I just made a couple of searches with teclis. I have to say, it's not bad. It's ...

freediver · on Dec 14, 2021

Thanks. The index is tiny and it is just a proof of concept of what a single person can do with technologies available nowadays. I felt it is better for it to return zero results than bad results.

petra · on Dec 14, 2021

It's a good experience, for sure better than Google.

But I get 1/5 - 1/10 hit ratio(successful/empty searches). That's not habit forming, memory forming for me.

Is there a core use case where I would get a good hit ratio ?

freediver · on Dec 14, 2021

As the site says this demo is by no means meant as a replacement for Google, but rather to complement it. I would say Teclis is good for content discovery and learning new things outside the typical search engine filter bubble. A few examples of good queries are listed on the site.

A similar concept was shown here recently: https://search.marginalia.nu

marginalia_nu · on Dec 15, 2021

Should be added my search engine does not do vector search (or any sort of ML), I'm very much exploring the null hypothesis that is boring solutions.

gk1 · on Dec 14, 2021

> The index is tiny

What was the largest index you've had on Faiss? That seems to affect whether people think of it as more than adequate or terribly inadequate.

m3at · on Dec 14, 2021

Not the author, but at work we've had in the hundreds of millions. Faiss can certainly scale.

If you do have a tiny index and want to try Google's version of vector search (as an alternative to Faiss), you can easily run ScaNN locally [1] (linked in the article, that's the underlying tech). On small scale I had better perf with ScaNN

[1] https://github.com/google-research/google-research/tree/mast...

freediver · on Dec 14, 2021

Thanks for mentioning it. Just tried it and it seems to be faster than Faiss indeed on smaller scale searches.

leobg · on Dec 15, 2021

There's also hnswlib[1], which has supposedly lower memory requirements and allows for adding new vectors to an existing index.

[1]: https://github.com/nmslib/hnswlib/

freediver · on Dec 14, 2021

This demo is only about million vectors. The largest I had in Faiss was embeddings of the entire Wikipedia (scale in the neighborhood of ~30 million vectors). I know people running few billion vectors in Faiss.

leobg · on Dec 14, 2021

So one vector per article? Doesn’t this skew results? A short article with 0.9 relevance score would rank higher than a long article containing one paragraph with 1.0 relevance. Am I mistaken?

visarga · on Dec 15, 2021

It's a known problem. Choosing appropriately between cosine similarity or dot product depending on your use case can help.

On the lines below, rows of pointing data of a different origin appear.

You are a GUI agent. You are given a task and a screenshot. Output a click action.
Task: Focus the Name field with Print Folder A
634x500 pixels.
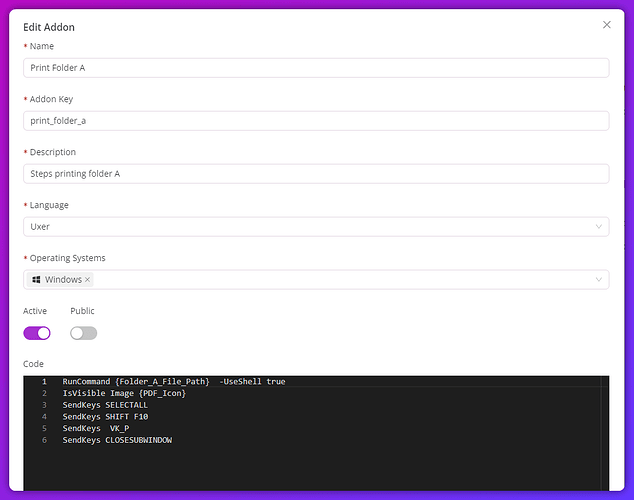tap(316, 68)
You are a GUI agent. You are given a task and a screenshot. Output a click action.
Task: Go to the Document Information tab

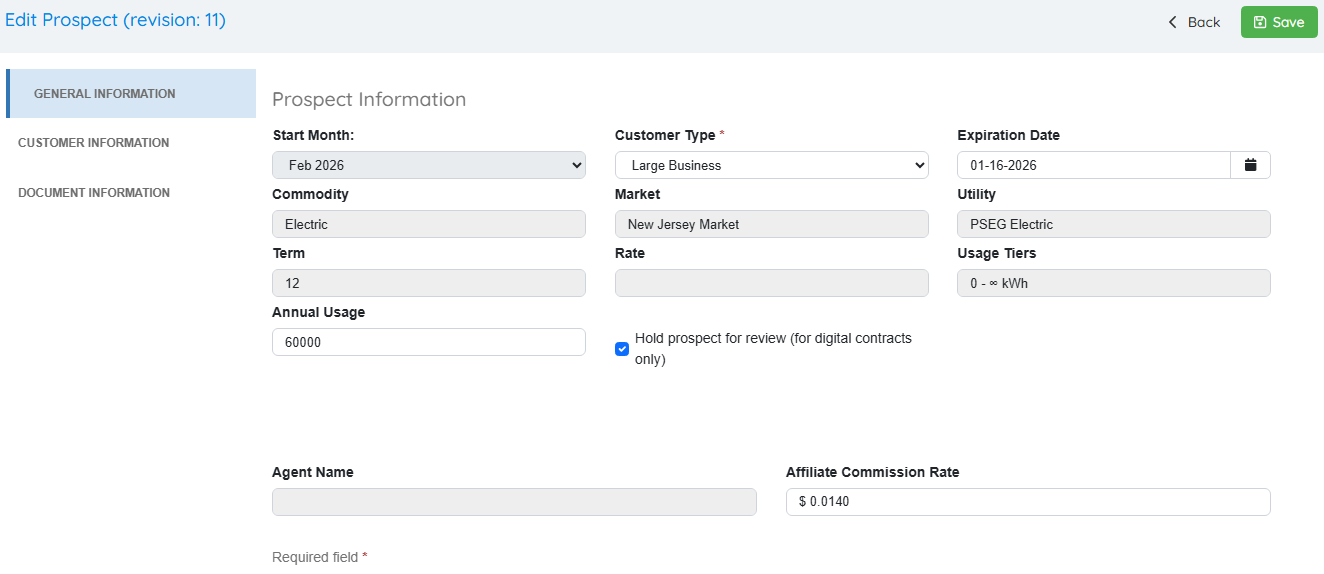tap(94, 193)
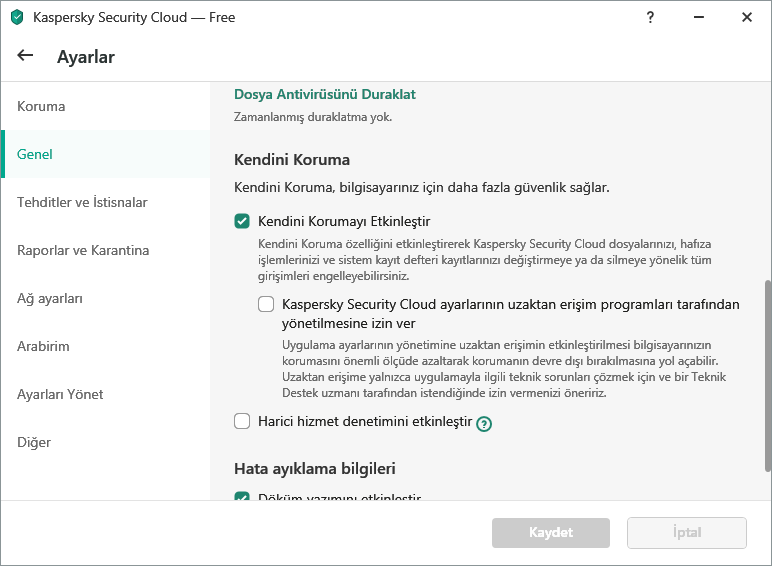Open help icon beside Harici hizmet denetimini
This screenshot has width=772, height=566.
[484, 423]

marginalia_nu · on Dec 15, 2021

Yeah, this is also a problem traditional search ranking algorithms needs to compensate for.

leobg · on Dec 14, 2021

Also, BERT on cheap hardware? I thought that without a GPU, vectorizing millions of snippets or doing sub-second queries was basically out of the question.

visarga · on Dec 15, 2021

CPU BERT inference is fast enough to embed 50 examples per second. Your large index is built offline, the query is embedded live but it's just one at a time. Approximate similarity search complexity is logarithmic so it's super fast on large collections.

jkb79 · on Dec 15, 2021

It's about choosing the right Transformer model, there are several models which are smaller, with fewer parameters than bert-base which gives the exact same accuracy as bert-base, which you can use on a modern CPU single digit ms, even with a single intra-thread. See for example, https://github.com/vespa-engine/sample-apps/blob/master/msma...

leobg · on Dec 15, 2021

Thanks for the link!

I compared BERT[1], distilbert[2], mpnet[3] and minilm[4] in the past. But the results I got "out of the box" for semantic search were not better than using fastText, which is orders of magnitude faster. BERT and distilbert are 400x slower than fastText, minilm 300x, and mpnet 700x. At least if you are using a CPU-only machine. USE, xlmroberta and elmo were even worse (5,000 - 18,000x slower).

I also love how fast and easy it is to train your own fastText model.

[1]: distiluse-base-multilingual-cased-v2

[2]: multi-qa-MiniLM-L6-cos-v1

[3]: multi-qa-mpnet-base-cos-v1

[4]: multi-qa-MiniLM-L6-cos-v1

jkb79 · on Dec 15, 2021

Vector models are nothing but representation learning and applying the model out-of-domain usually gives worse results than plain old BM25. See https://arxiv.org/abs/2104.08663

A concrete example is DPR which is a state of the art dense retriever model for wikipedia for question answering, when applying that model on MS Marco passage ranking it performs worse than plain BM25.